[[ Available records, beginning ]]

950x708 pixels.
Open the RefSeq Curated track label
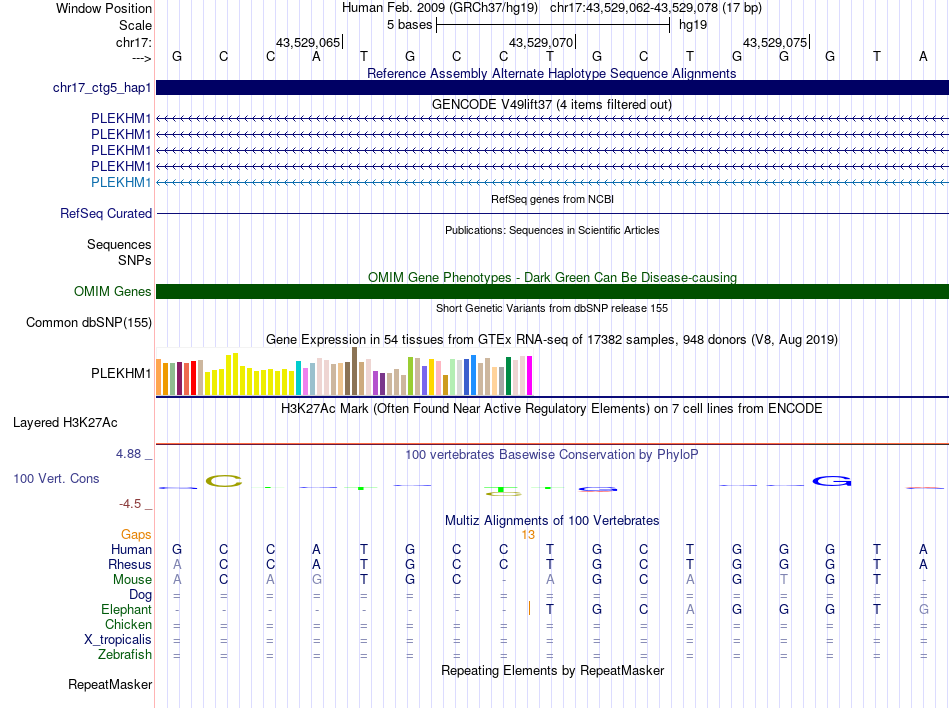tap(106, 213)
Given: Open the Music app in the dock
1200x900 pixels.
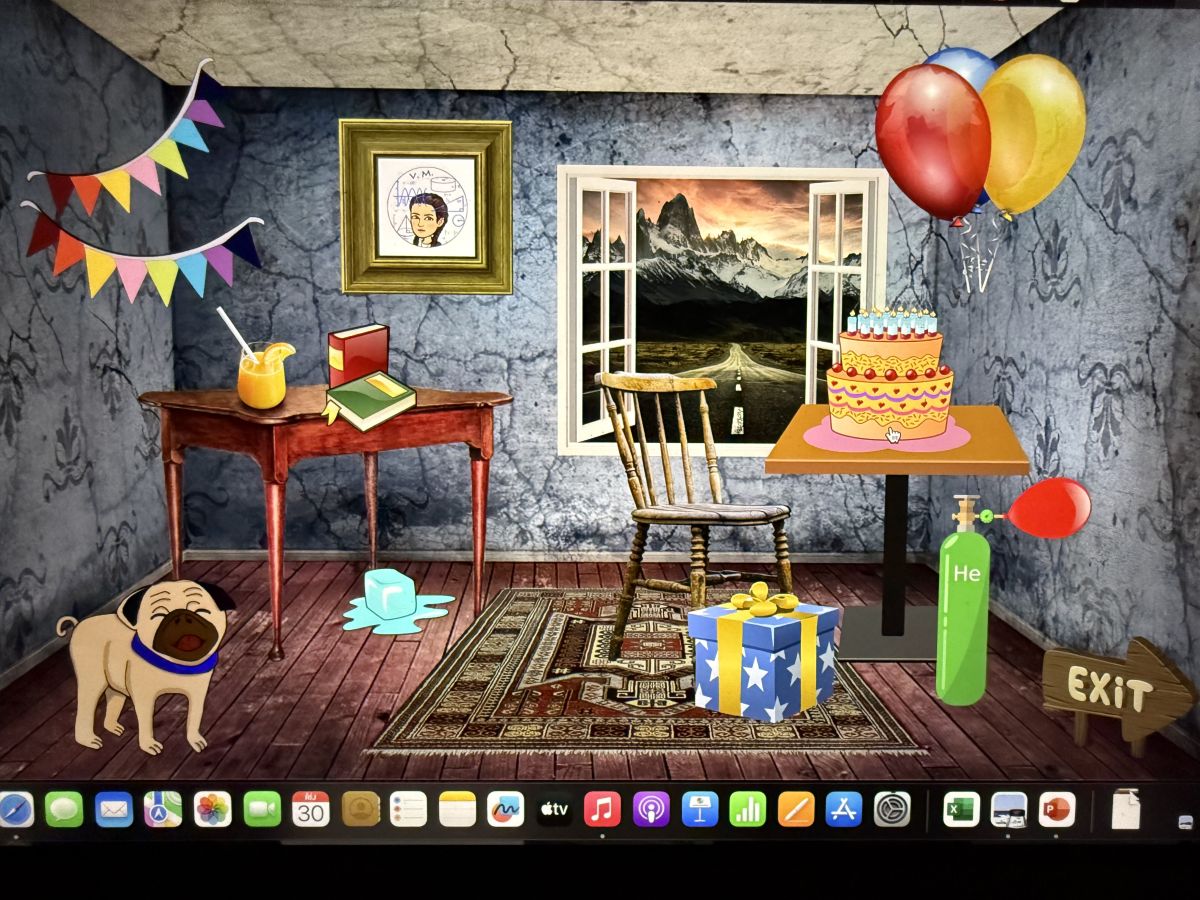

[[ Available records, end ]]
[[ Available records, beginning ]]

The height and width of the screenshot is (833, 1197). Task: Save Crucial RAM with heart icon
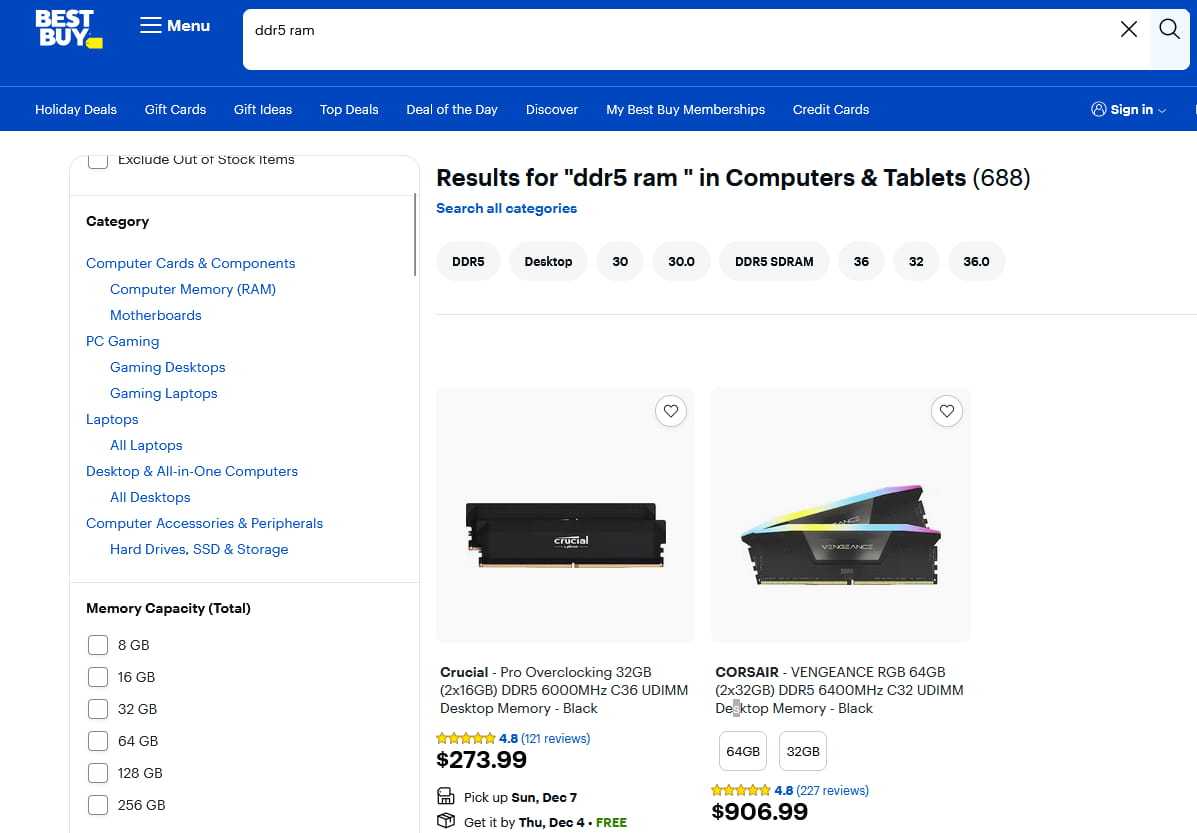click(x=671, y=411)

[[ Available records, end ]]

Task prompt
From the listing above, please give again the lines that begin with the line holding "950x708 pixels." and go on through the line holding "1200x900 pixels.", exactly, both ends included, minus any picture.

Answer to this problem
950x708 pixels.
Open the RefSeq Curated track label
tap(106, 213)
Given: Open the Music app in the dock
1200x900 pixels.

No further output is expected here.